:: Requirements ::
Rewrite only the items from the line with "You are a computer-use" to the line with "coord(1129,209)", putting "toggle" in place of "checkbox" and keeping everything else the same. Leave the pictures out of your answer.

>> BEGIN Extracted data

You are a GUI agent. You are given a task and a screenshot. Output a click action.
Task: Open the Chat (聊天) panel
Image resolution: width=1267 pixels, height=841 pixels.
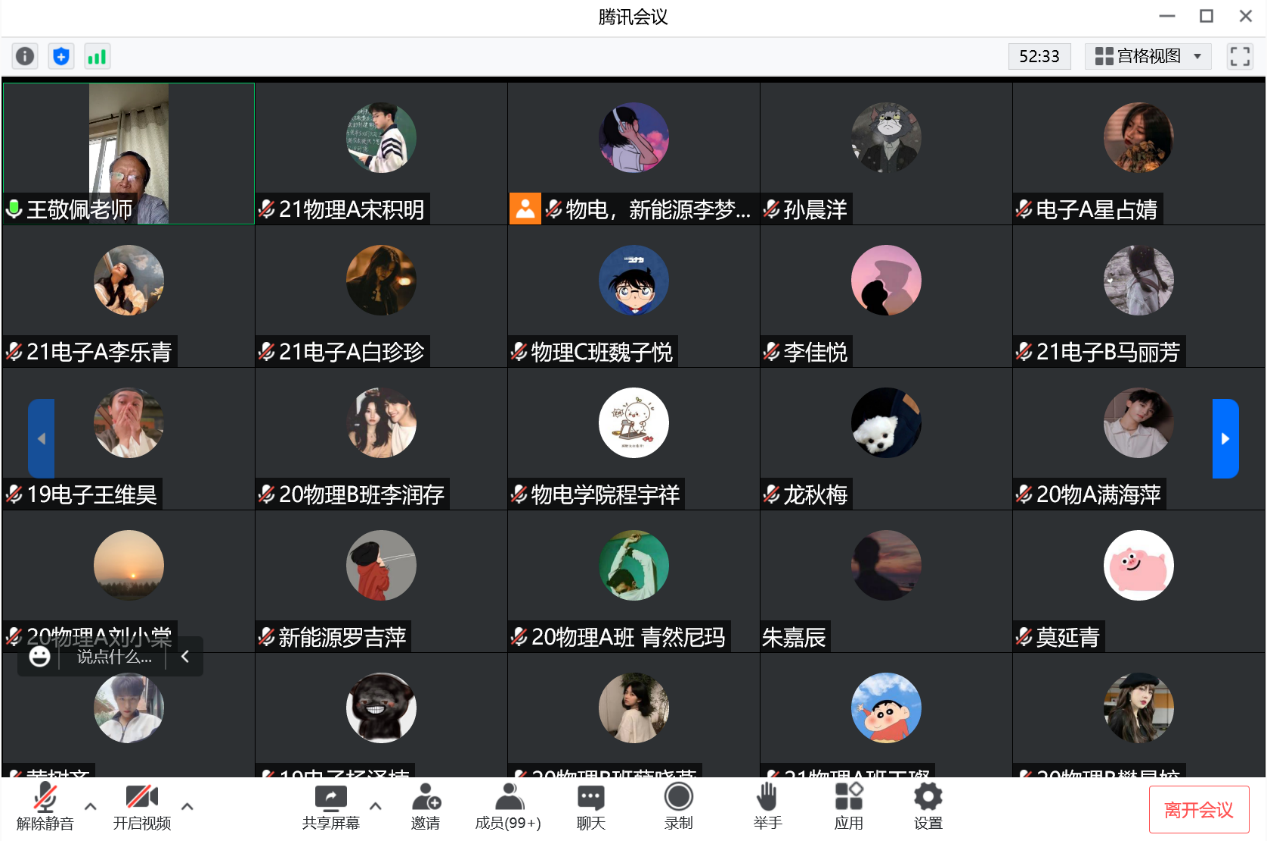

>> END Extracted data
>> BEGIN Extracted data

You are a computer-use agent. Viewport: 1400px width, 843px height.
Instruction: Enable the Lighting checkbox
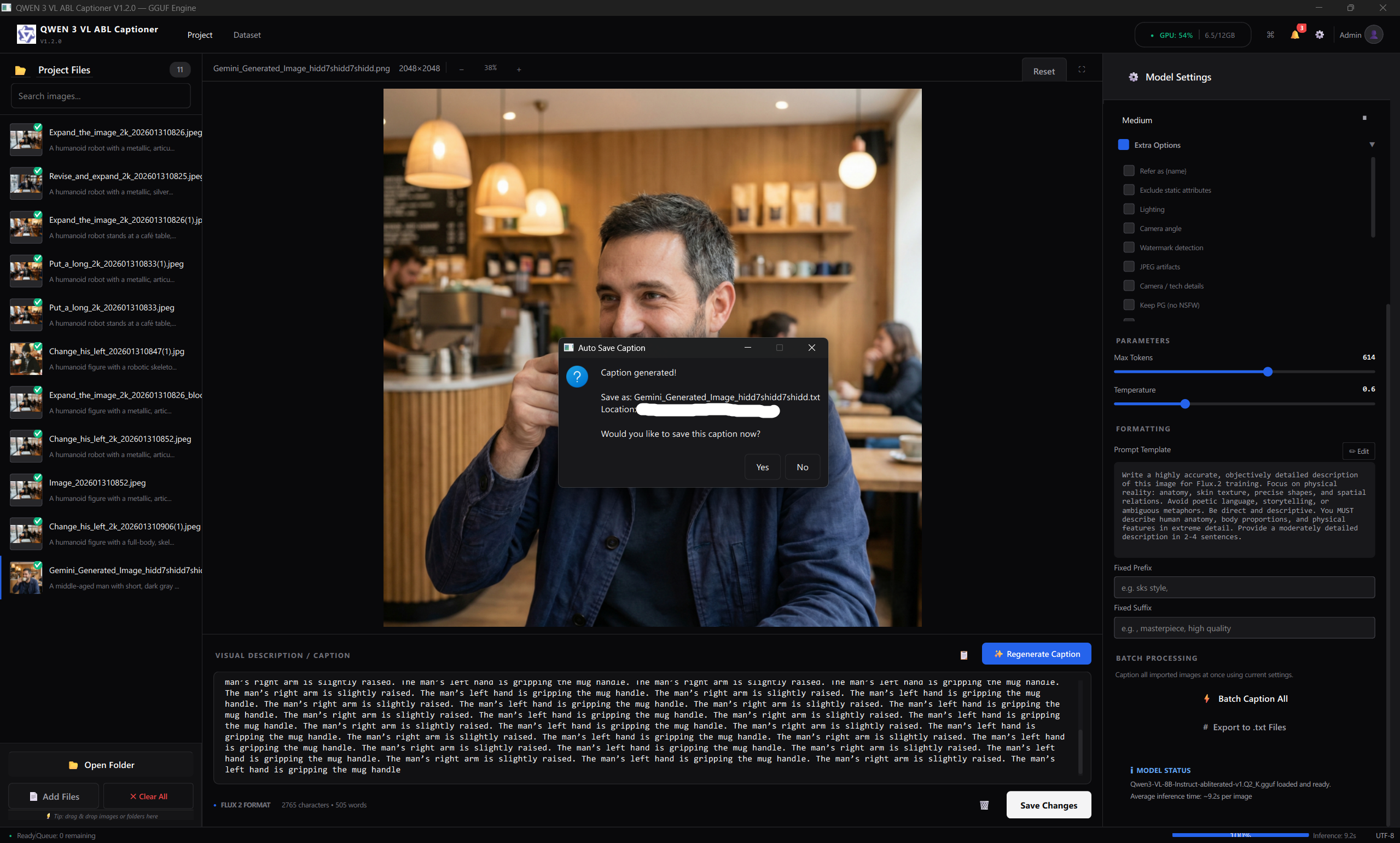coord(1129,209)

>> END Extracted data

:: Worked answer ::
You are a computer-use agent. Viewport: 1400px width, 843px height.
Instruction: Enable the Lighting toggle
coord(1129,209)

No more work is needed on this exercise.